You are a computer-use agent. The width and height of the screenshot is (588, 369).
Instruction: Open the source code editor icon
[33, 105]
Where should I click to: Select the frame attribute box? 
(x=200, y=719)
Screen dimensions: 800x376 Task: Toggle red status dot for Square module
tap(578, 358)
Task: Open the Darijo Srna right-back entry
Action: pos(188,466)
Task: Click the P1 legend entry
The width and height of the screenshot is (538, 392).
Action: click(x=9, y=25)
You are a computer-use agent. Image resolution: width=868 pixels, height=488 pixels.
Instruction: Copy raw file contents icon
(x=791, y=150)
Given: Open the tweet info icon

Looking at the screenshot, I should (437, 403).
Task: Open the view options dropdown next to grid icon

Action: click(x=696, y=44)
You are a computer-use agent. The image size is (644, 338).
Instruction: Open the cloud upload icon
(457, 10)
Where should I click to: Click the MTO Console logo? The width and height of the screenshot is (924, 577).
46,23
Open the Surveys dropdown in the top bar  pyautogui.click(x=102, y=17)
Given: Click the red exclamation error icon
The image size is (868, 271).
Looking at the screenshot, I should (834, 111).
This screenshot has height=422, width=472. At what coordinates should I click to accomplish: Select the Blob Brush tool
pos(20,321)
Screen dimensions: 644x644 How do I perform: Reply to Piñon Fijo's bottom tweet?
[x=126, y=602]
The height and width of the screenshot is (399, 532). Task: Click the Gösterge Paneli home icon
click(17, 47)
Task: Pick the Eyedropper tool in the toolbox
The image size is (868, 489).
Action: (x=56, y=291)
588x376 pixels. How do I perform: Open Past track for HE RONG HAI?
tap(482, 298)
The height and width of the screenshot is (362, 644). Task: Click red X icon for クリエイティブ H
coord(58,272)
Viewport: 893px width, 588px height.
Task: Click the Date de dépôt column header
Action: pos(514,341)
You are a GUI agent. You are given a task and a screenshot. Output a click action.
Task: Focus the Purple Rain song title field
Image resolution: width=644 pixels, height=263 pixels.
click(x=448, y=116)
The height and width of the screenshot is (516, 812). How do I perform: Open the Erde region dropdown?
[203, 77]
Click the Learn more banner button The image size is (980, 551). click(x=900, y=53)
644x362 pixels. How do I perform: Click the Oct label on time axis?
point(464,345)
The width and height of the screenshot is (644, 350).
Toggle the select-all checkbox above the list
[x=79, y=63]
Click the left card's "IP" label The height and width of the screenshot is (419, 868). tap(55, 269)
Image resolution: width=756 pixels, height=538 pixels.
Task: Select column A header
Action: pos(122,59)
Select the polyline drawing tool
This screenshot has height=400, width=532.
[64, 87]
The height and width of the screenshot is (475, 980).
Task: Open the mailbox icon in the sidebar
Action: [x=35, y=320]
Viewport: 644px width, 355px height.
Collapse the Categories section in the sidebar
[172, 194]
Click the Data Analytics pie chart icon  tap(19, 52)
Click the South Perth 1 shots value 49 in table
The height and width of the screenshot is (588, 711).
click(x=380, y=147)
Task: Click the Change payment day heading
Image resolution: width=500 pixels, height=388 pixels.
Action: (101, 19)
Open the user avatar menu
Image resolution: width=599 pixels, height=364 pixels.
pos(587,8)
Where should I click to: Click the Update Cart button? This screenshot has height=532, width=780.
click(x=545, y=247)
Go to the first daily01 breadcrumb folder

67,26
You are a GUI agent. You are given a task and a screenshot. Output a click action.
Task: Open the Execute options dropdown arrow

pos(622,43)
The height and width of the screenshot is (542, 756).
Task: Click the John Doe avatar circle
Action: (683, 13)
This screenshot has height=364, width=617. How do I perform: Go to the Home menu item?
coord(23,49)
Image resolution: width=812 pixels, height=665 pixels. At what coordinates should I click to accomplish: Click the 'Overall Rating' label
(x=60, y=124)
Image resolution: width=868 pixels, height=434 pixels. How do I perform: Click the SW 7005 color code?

- Action item
Return each entry from the material above exactly as it appears.

- Exercise solution
You are a computer-use agent. The width and height of the screenshot is (588, 369).
Instruction: Open the source code editor icon
[33, 105]
Where should I click to: Select the frame attribute box? 
(x=200, y=719)
Screen dimensions: 800x376 Task: Toggle red status dot for Square module
tap(578, 358)
Task: Open the Darijo Srna right-back entry
Action: pos(188,466)
Task: Click the P1 legend entry
The width and height of the screenshot is (538, 392).
Action: click(x=9, y=25)
You are a computer-use agent. Image resolution: width=868 pixels, height=488 pixels.
Instruction: Copy raw file contents icon
(x=791, y=150)
Given: Open the tweet info icon

Looking at the screenshot, I should (437, 403).
Task: Open the view options dropdown next to grid icon

Action: click(x=696, y=44)
You are a computer-use agent. The image size is (644, 338).
Instruction: Open the cloud upload icon
(457, 10)
Where should I click to: Click the MTO Console logo? The width and height of the screenshot is (924, 577).
46,23
Open the Surveys dropdown in the top bar  pyautogui.click(x=102, y=17)
Given: Click the red exclamation error icon
The image size is (868, 271).
Looking at the screenshot, I should (834, 111).
This screenshot has height=422, width=472. At what coordinates should I click to accomplish: Select the Blob Brush tool
pos(20,321)
Screen dimensions: 644x644 How do I perform: Reply to Piñon Fijo's bottom tweet?
[x=126, y=602]
The height and width of the screenshot is (399, 532). Task: Click the Gösterge Paneli home icon
click(17, 47)
Task: Pick the Eyedropper tool in the toolbox
The image size is (868, 489).
Action: (x=56, y=291)
588x376 pixels. How do I perform: Open Past track for HE RONG HAI?
tap(482, 298)
The height and width of the screenshot is (362, 644). Task: Click red X icon for クリエイティブ H
coord(58,272)
Viewport: 893px width, 588px height.
Task: Click the Date de dépôt column header
Action: pos(514,341)
You are a GUI agent. You are given a task and a screenshot. Output a click action.
Task: Focus the Purple Rain song title field
Image resolution: width=644 pixels, height=263 pixels.
click(x=448, y=116)
The height and width of the screenshot is (516, 812). How do I perform: Open the Erde region dropdown?
[203, 77]
Click the Learn more banner button The image size is (980, 551). click(x=900, y=53)
644x362 pixels. How do I perform: Click the Oct label on time axis?
point(464,345)
The width and height of the screenshot is (644, 350).
Toggle the select-all checkbox above the list
[x=79, y=63]
Click the left card's "IP" label The height and width of the screenshot is (419, 868). tap(55, 269)
Image resolution: width=756 pixels, height=538 pixels.
Task: Select column A header
Action: pos(122,59)
Select the polyline drawing tool
This screenshot has height=400, width=532.
[64, 87]
The height and width of the screenshot is (475, 980).
Task: Open the mailbox icon in the sidebar
Action: [x=35, y=320]
Viewport: 644px width, 355px height.
Collapse the Categories section in the sidebar
[172, 194]
Click the Data Analytics pie chart icon  tap(19, 52)
Click the South Perth 1 shots value 49 in table
The height and width of the screenshot is (588, 711).
click(x=380, y=147)
Task: Click the Change payment day heading
Image resolution: width=500 pixels, height=388 pixels.
Action: (101, 19)
Open the user avatar menu
Image resolution: width=599 pixels, height=364 pixels.
pos(587,8)
Where should I click to: Click the Update Cart button? This screenshot has height=532, width=780.
click(x=545, y=247)
Go to the first daily01 breadcrumb folder

67,26
You are a GUI agent. You are given a task and a screenshot. Output a click action.
Task: Open the Execute options dropdown arrow

pos(622,43)
The height and width of the screenshot is (542, 756).
Task: Click the John Doe avatar circle
Action: (683, 13)
This screenshot has height=364, width=617. How do I perform: Go to the Home menu item?
coord(23,49)
Image resolution: width=812 pixels, height=665 pixels. At what coordinates should I click to accomplish: Click the 'Overall Rating' label
(x=60, y=124)
Image resolution: width=868 pixels, height=434 pixels. How do I perform: Click the SW 7005 color code?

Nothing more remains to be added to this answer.